Bruno Irles : “Vous avez une carte de journaliste et je trouve que certains en abusent et ne se comportent pas en journalistes. Donc j’ai moi aussi ma liberté de choix”

    Dans l’émission Jour de Foot sur Canal +, Bruno Irles, entraîneur des bordelais, est revenu sur cette défaite 1 à 0 sur la pelouse de La Roche lors de la 22ème journée du championnat de National 2. Il a évoqué le fait qu’un journaliste avait été interdit d’accès à la conférence de presse d’après-match.

    Il y a plein de polémiques (sourire). Dès que vous abordez un sujet ça devient une polémique. Sachez simplement que nous, on a l’habitude, là on parle de Ligue des Champions, d’Equipe de France. En National 2 il y a zéro obligation vis à vis des médias. C’est-à-dire que les médias, la liberté de la presse, ils peuvent dire ce qu’ils veulent. Avec Bordeaux ils ne se gênent pas parce que ça fait parler, parce que c’est suivi. Vous avez des superbes audiences, que ce soit télévisuelles, radios ou écrites. En National 2, j’ai zéro obligation de m’exprimer. Je le fais, comme je le fais ce lundi soir alors qu’on a perdu, mais je le fais parce que je respecte votre métier et je respecte tous ceux qui sont là-bas. Vous en avez certains qui abusent de ce pouvoir, de cette carte. Vous avez une carte de journaliste et je trouve que certains en abusent et ne se comportent pas en journalistes. Donc j’ai moi aussi ma liberté de choix. C’était peut-être maladroit mais le club… Enfin je dis moi, mais c’est le club. Ce n’est pas Bruno Irles qui prend une décision, c’est le club, mais je suis le club aussi et je le représente. Effectivement, sur ce cas-là ça n’aurait rien fait avancer. Pour moi, si un journaliste supporter me dit ‘Dégage Irles’, on ne va pas discuter, ce n’est pas la peine. S’il me l’a dit ? Par écrit oui, regardez, mais il n’y en a pas qu’un. Il y en a plusieurs qui se prévalent de ce statut de journaliste. Ils peuvent écrire ce qu’ils veulent, c’est la liberté, ils écrivent ce qu’ils veulent, mais je suis aussi en droit de m’exprimer parce que je n’ai aucunes obligations devant qui je veux.”
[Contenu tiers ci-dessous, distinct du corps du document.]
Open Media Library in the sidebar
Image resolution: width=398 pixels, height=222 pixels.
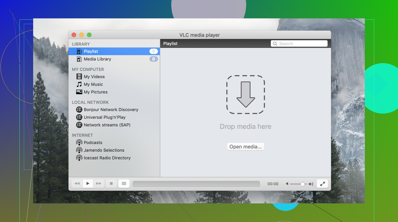tap(97, 59)
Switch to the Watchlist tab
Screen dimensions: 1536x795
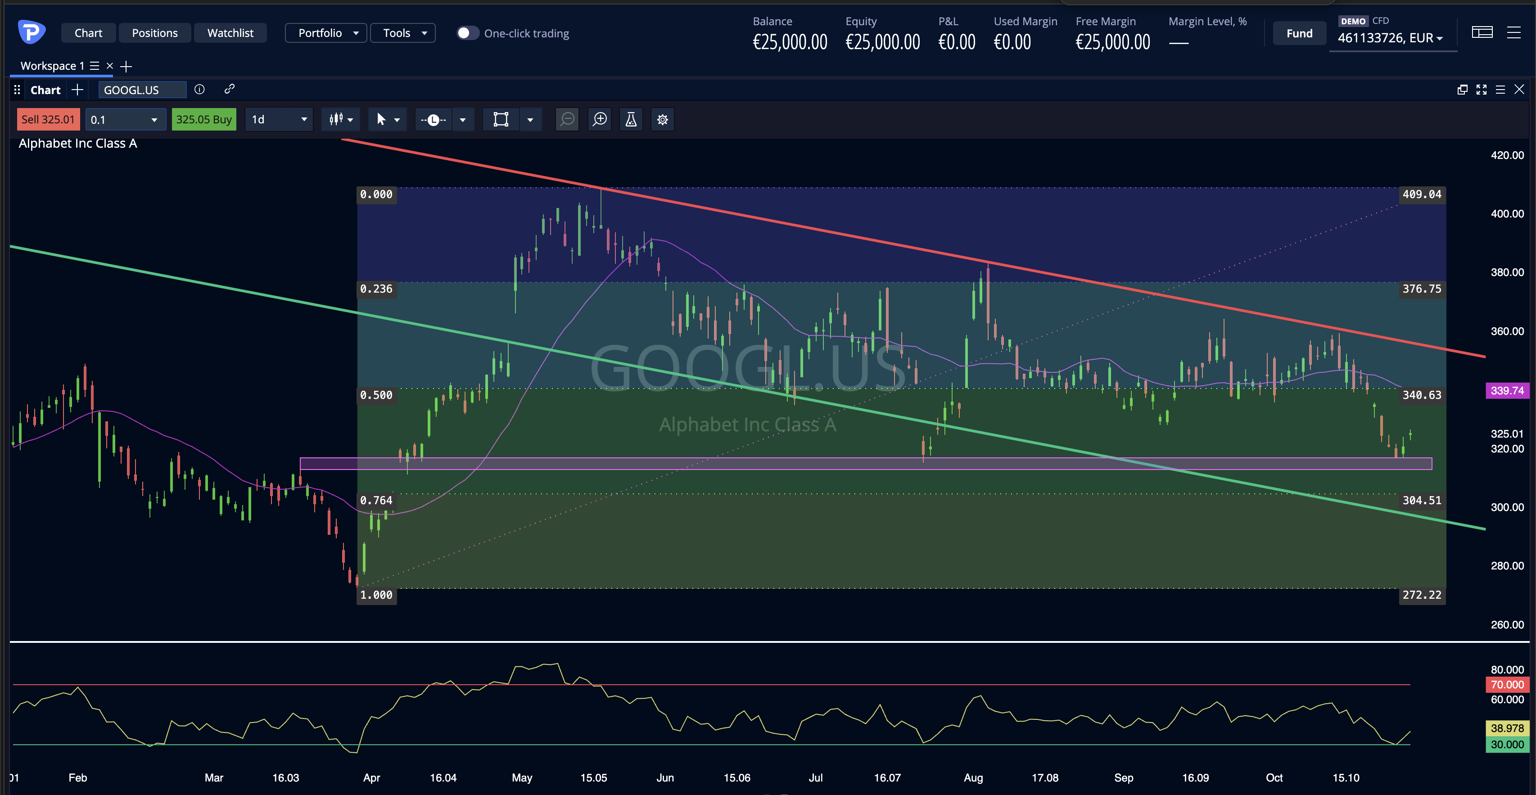(230, 33)
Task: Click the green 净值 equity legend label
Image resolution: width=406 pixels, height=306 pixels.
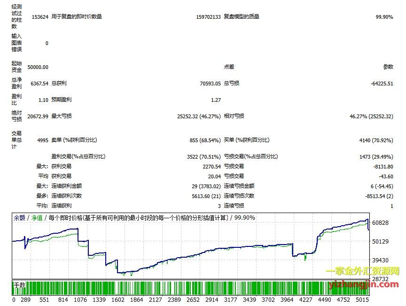Action: [37, 218]
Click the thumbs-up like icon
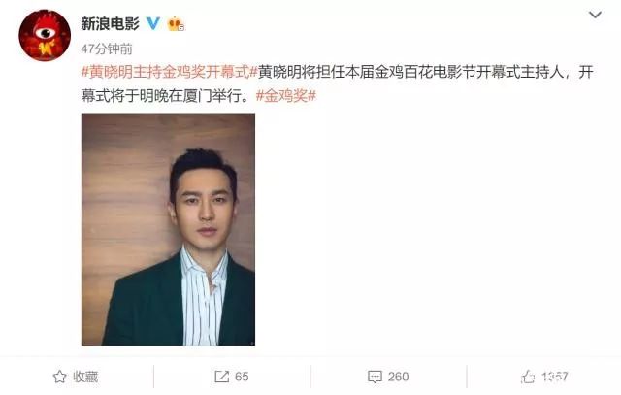Viewport: 621px width, 395px height. click(x=528, y=377)
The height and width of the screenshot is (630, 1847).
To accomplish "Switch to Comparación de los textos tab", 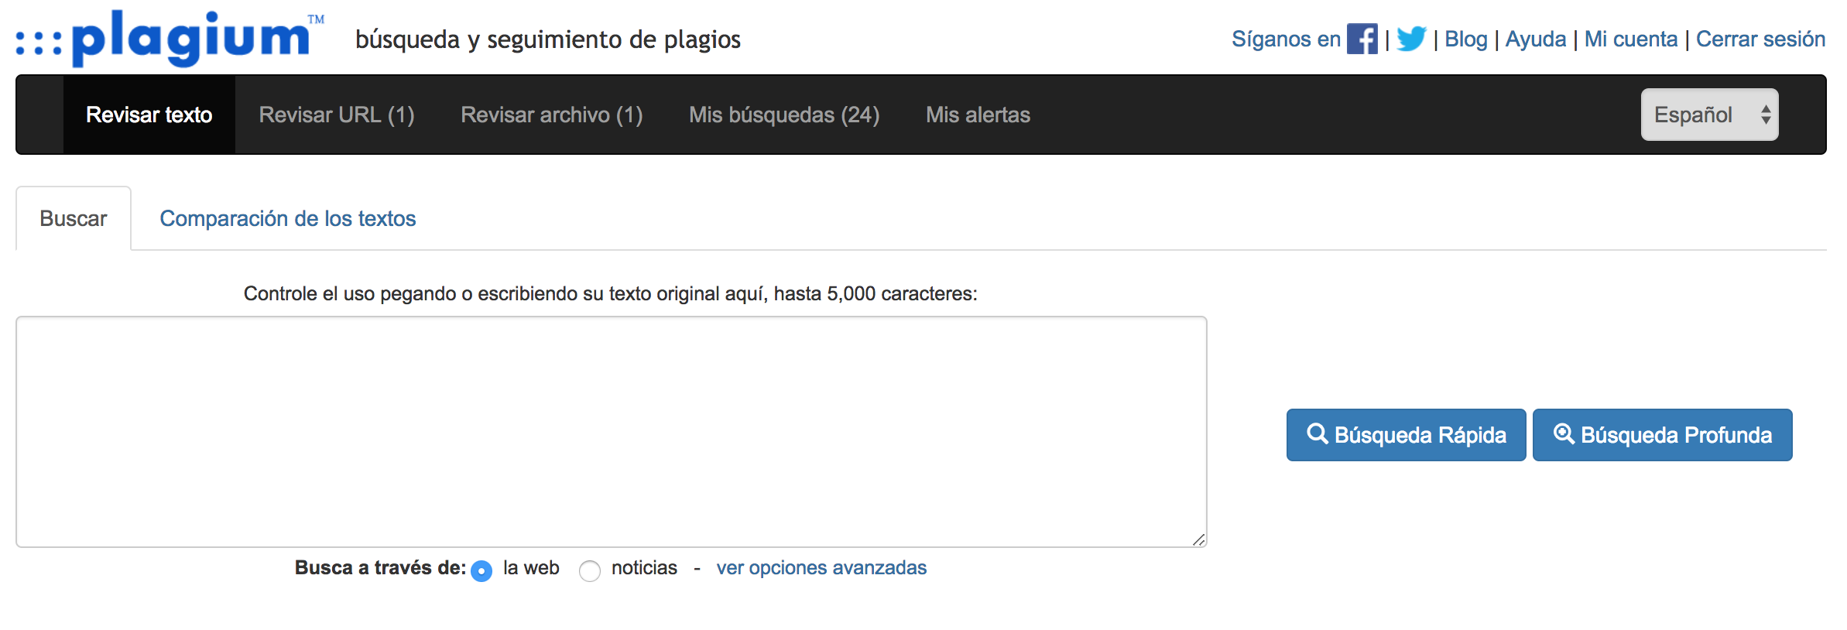I will [288, 219].
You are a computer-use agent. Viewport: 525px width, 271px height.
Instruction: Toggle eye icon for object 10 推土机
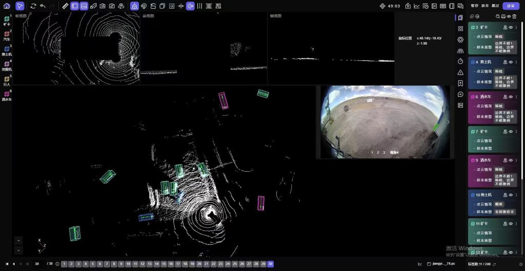511,195
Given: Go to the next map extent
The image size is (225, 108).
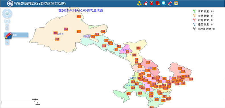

    Ah et, soit doit en passant, quand on nous rapporte des messages demandant de défendre ce “journaliste”, alors qu’à chaque fois qu’il nous a interpellé c’était aussi pour insinuer des choses, nous accusant de tout, et surtout de n’importe quoi, évidemment qu’on ne va absolument pas le “défendre”. D’ailleurs, on n’est pas la “presse”, nous, uniquement un site de supporters, indépendant. Ce n’est d’ailleurs pas parce qu’on est indépendants, qu’on est partisans, d’une cause ou d’une autre. Ce “journaliste”, a été banni de notre compte X (anciennement Twitter) et nous avons bien fait, car immédiatement après, regardez son post.
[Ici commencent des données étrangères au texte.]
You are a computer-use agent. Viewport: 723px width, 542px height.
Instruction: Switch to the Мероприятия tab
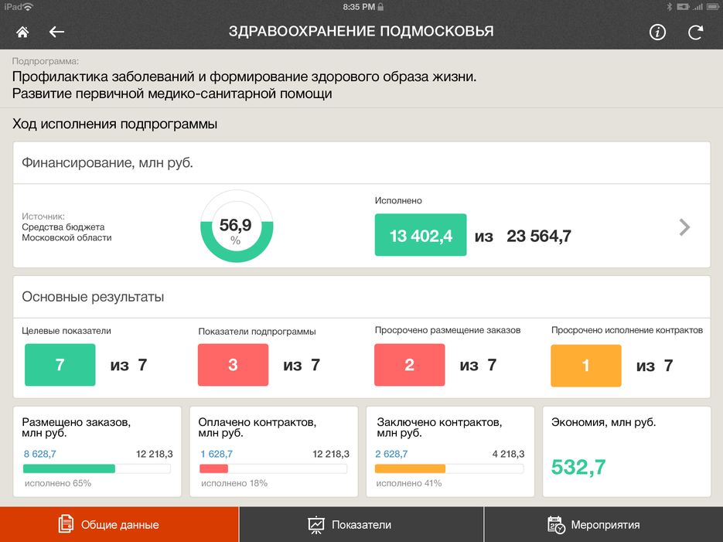coord(603,524)
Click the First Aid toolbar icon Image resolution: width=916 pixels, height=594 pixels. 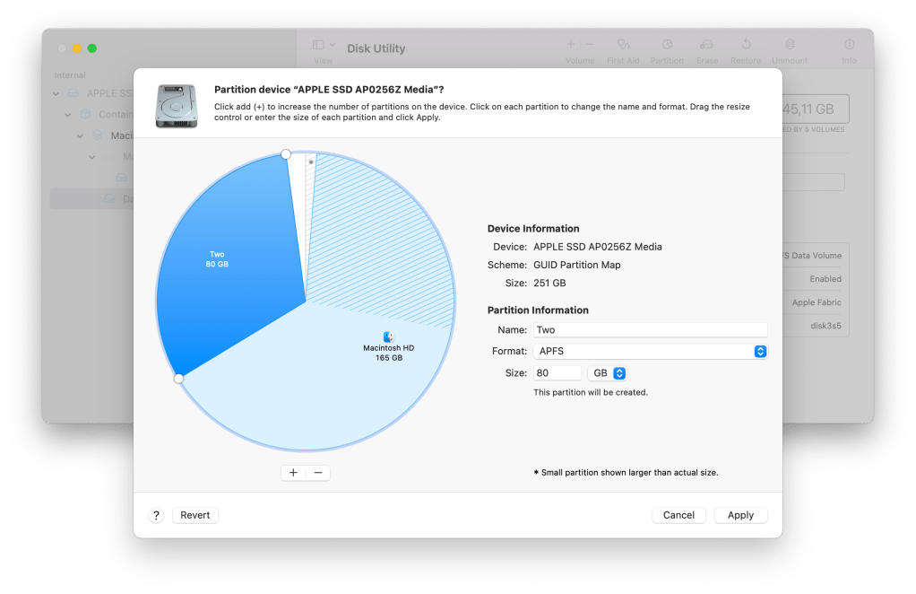623,45
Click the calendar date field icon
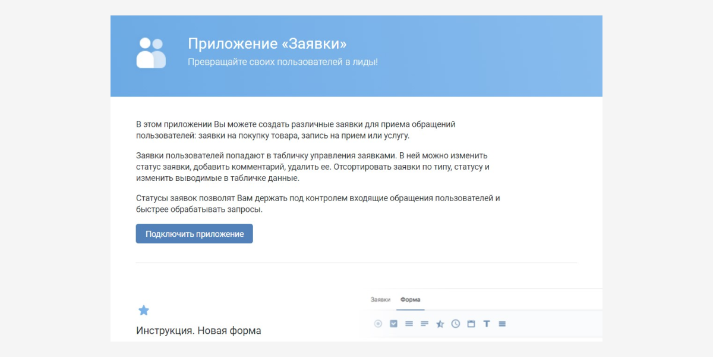713x357 pixels. click(x=471, y=324)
    “Vichy”. Quelle méconnaissance de l’histoire. Quelle honte d’utiliser ces mots-là envers nous, uniquement parce qu’on n’est pas d’accord, et qu’on n’a absolument pas envie, ni le temps, de discuter avec ce type de personne. On a un boulot à côté, nous, Girondins4Ever n’est pas notre vie, notre gagne pain.
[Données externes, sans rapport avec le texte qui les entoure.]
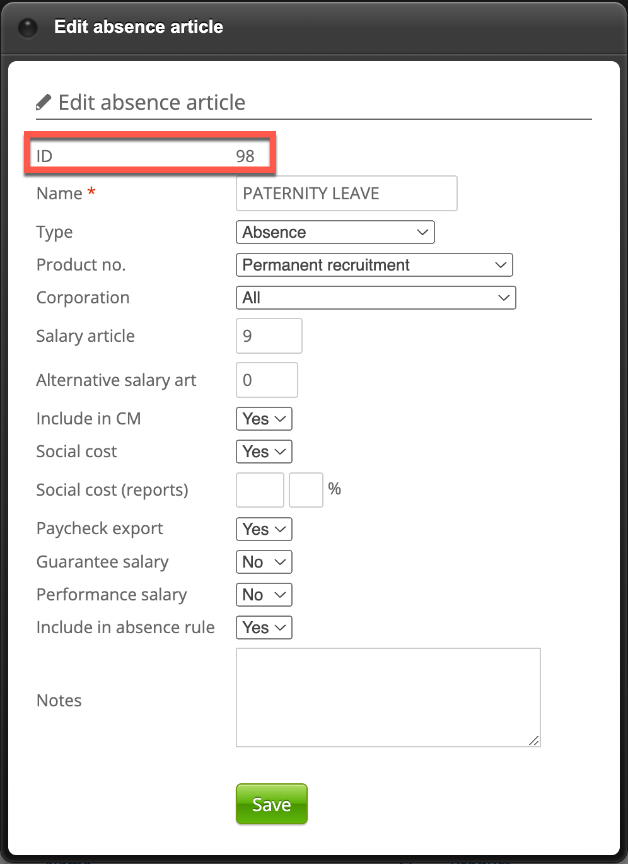Open the Guarantee salary dropdown
The image size is (628, 864).
click(x=264, y=562)
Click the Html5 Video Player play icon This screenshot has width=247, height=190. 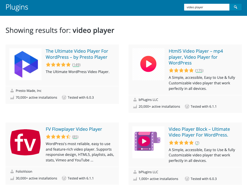point(148,64)
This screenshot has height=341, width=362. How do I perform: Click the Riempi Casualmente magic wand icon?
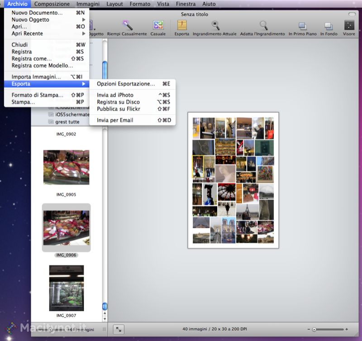[x=127, y=25]
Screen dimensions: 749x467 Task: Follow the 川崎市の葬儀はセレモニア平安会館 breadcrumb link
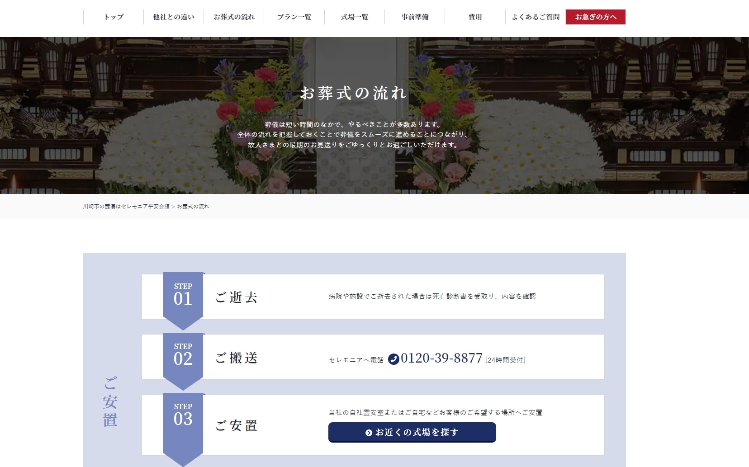click(126, 207)
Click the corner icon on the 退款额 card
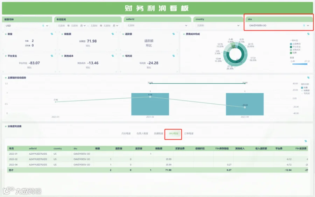Image resolution: width=315 pixels, height=197 pixels. tap(174, 34)
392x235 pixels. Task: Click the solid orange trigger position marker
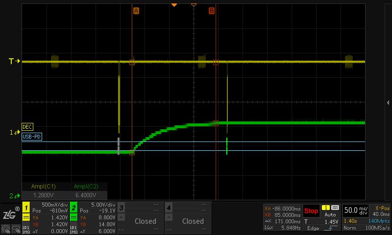pyautogui.click(x=174, y=4)
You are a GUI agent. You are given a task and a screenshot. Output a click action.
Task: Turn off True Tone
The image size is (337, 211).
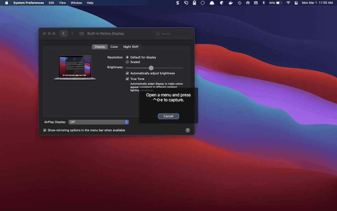127,79
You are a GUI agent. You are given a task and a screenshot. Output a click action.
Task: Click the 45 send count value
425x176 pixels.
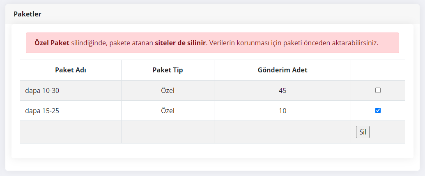[x=282, y=90]
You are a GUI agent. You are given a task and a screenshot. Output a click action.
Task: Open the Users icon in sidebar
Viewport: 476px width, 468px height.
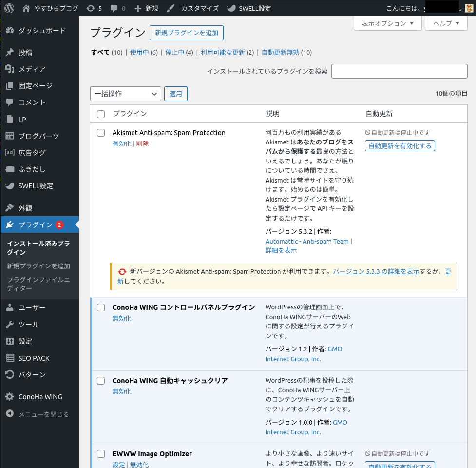pyautogui.click(x=10, y=308)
    Quant à la nouvelle accusation/attaque quelques minutes après, assurant que l’on ait eu “deux trois invitations” en VIP… On ne va jamais au stade, parce qu’on débauche une heure avant le match, ou qu’on est à des centaines de kilomètres de Bordeaux. Ca doit faire très, très mal de savoir qu’on n’a jamais rien accepté du Club, et, soit dit en passant également, que le Club ne nous a jamais rien proposé, promis, ou autre, pour nous influencer, nous diriger, nous soumettre. Ce serait, d’ailleurs, mal nous connaitre.